Records for locating described items:
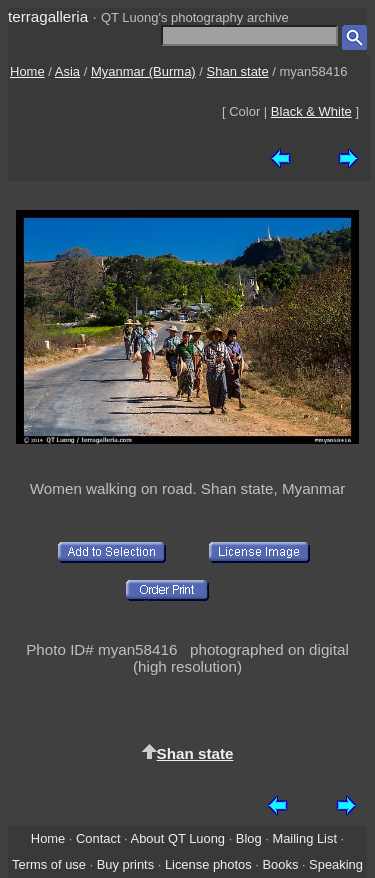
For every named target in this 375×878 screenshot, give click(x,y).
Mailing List (304, 838)
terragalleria (48, 16)
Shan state (238, 71)
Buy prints (125, 864)
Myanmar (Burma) (143, 71)
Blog (249, 838)
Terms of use (49, 864)
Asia (67, 71)
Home (27, 71)
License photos (208, 864)
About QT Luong (178, 838)
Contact (98, 838)
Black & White (311, 111)
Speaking (336, 864)
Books (280, 864)
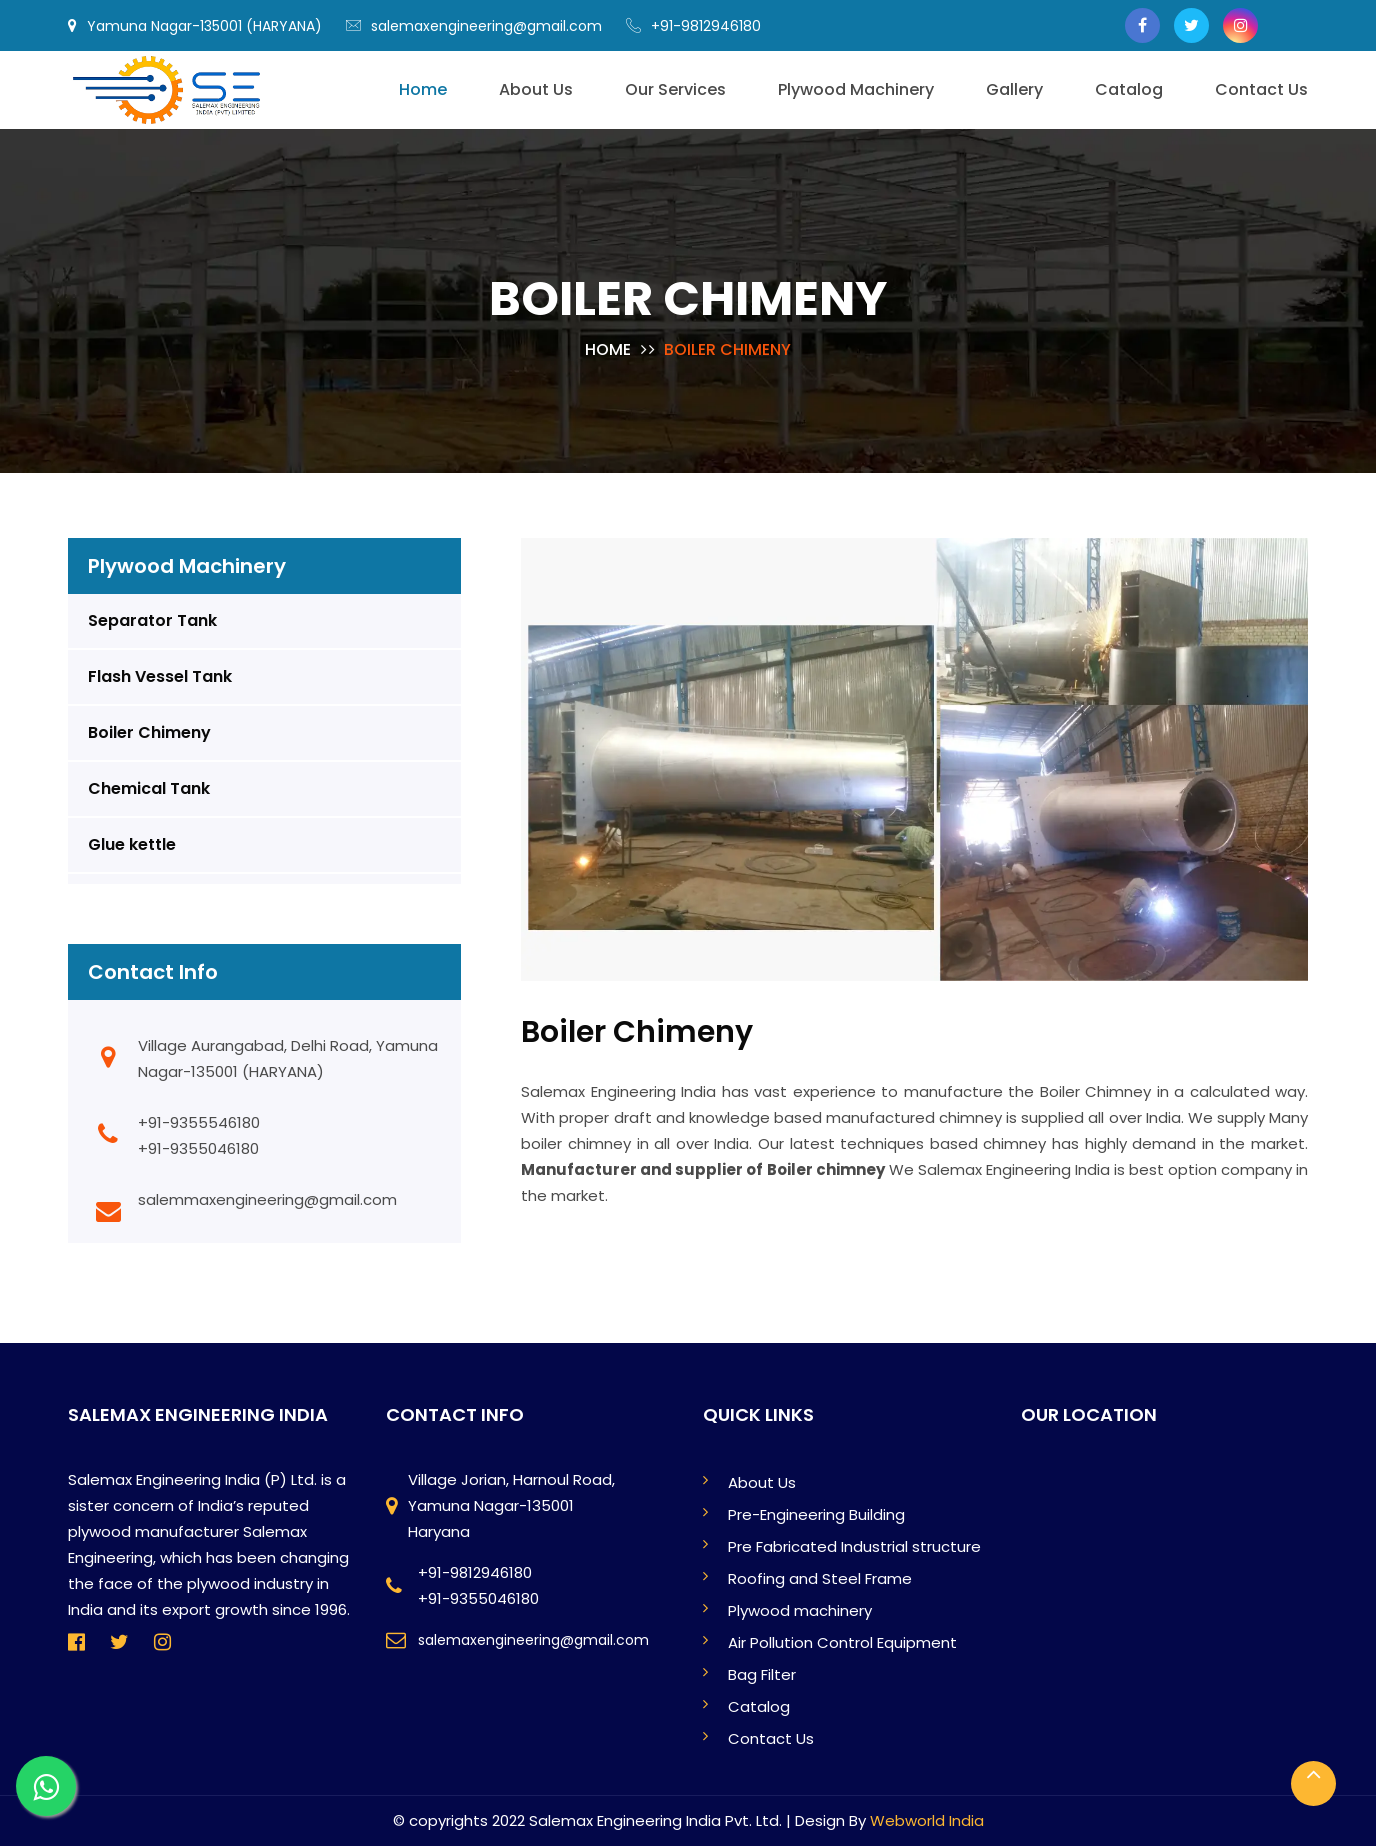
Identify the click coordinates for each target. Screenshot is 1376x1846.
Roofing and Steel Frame (820, 1578)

◆ OBJECTIVE ◆
Update the records above by changing "Buy prints" to "Order prints" and keeping everything else the same. Leave out the pictures.

◆ PROBLEM SOLUTION ◆
For every named target in this 375×878 screenshot, give click(x,y).
Mailing List (304, 838)
terragalleria (48, 16)
Shan state (238, 71)
Order prints (125, 864)
Myanmar (Burma) (143, 71)
Blog (249, 838)
Terms of use (49, 864)
Asia (67, 71)
Home (27, 71)
License photos (208, 864)
About QT Luong (178, 838)
Contact (98, 838)
Black & White (311, 111)
Speaking (336, 864)
Books (280, 864)
Identify the click coordinates for each target. Screenshot is 1376x1846.
Roofing and Steel Frame (820, 1578)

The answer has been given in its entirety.